I'll assume for UI you want to use the console, i.e. built-in video out and keyboard/pointer input. In that case, since you want good IDE support, consider Electron (https://electron.atom.io) which is sort of a Chromium + Node.js mashup. The familiar programming model of HTML5/DOM/CSS/JavaScript and the I/O and package management model of Node.js are available to you. Some rasPi Node.js I/O modules will work directly, or with some modification. You should be able to use any web-development IDE of your choice that works with Node.js and Chromium, even over-the-wire debugging. You can even start an HTTP API and/or serve a web interface in a few dozen lines of code! On the other hand, JIT-compilers and browsers are big and hungry, so there is little room to spare in 512MB. Avoid using other heavyweight frameworks and libraries, disable or bypass unneeded services, etc.
If you need something more lightweight, consider wxLua (http://wxlua.sourceforge.net/), which I haven't tried, but which appears to fit your bill. It comes with some sort of code editor. I have successfully used the "periphery" module which supports GPIO, SPI, UART, and more. Beware, Lua is barebones and single-threaded. If you want multi-tasking, you must bring your own scheduler (the LOOP object oriented programming library has a few) and often you must hook things up to it manually.
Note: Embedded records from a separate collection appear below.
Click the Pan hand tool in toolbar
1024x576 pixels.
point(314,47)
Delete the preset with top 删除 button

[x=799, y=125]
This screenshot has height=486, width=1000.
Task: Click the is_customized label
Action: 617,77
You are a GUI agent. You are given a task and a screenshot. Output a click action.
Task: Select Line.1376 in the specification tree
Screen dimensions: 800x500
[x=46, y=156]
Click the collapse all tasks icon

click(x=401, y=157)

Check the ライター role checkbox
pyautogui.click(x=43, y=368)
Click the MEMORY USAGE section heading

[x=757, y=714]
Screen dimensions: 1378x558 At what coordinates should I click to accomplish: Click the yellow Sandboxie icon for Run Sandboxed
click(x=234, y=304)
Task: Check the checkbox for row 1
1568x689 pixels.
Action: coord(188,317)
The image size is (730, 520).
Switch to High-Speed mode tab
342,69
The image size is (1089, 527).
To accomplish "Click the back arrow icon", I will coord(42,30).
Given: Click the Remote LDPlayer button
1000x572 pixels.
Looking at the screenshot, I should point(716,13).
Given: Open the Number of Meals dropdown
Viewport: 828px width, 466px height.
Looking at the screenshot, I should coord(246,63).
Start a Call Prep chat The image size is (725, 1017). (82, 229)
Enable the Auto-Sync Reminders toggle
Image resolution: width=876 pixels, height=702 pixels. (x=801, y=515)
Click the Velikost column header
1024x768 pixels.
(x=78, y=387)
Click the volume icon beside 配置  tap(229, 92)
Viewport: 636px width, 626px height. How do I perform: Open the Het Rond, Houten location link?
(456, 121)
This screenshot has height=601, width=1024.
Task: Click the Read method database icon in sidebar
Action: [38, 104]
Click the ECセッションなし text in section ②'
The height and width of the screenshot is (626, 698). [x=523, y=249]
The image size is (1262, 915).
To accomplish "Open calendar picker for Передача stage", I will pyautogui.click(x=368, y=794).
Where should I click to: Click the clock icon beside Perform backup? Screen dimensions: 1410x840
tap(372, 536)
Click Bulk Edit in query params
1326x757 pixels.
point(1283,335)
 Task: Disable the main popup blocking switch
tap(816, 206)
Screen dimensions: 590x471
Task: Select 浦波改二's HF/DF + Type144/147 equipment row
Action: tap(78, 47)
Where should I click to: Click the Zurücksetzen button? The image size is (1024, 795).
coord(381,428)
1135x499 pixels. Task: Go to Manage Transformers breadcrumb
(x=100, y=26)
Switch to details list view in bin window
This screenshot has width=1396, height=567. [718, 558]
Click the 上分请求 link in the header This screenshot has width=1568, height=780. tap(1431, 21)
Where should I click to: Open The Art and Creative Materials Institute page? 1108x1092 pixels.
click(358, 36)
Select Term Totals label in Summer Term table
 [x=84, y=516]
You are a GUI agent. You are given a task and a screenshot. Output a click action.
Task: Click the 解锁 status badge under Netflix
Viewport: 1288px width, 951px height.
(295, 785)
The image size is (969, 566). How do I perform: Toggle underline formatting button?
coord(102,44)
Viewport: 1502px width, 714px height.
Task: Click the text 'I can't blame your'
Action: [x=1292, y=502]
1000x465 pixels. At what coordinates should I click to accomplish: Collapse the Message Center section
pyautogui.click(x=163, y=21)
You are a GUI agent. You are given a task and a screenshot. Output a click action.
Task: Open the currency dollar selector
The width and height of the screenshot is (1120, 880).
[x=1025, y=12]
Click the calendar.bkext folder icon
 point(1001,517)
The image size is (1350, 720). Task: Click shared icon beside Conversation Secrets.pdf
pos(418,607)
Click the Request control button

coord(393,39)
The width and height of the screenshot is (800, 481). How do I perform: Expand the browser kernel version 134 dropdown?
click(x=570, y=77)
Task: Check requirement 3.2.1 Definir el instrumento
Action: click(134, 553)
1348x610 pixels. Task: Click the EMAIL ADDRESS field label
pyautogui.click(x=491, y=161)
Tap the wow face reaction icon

If you wanted a great out-of-box experience, BeagleBone Black and its vendor Linux distro would have been the best choice. It has HDMI out, a fine web IDE (Cloud9) on board, an Ethernet gadget enabled by default, Node.js modules for much of its hardware ensemble, and many tutorials. On a general-purpose Linux like Armbian, you get to combine all the myriad possibilities for yourself. Poring over catalogs and web sites to learn all of what's available and to make tradeoffs between the options is half the fun. Welcome to embedded development I hope this helps.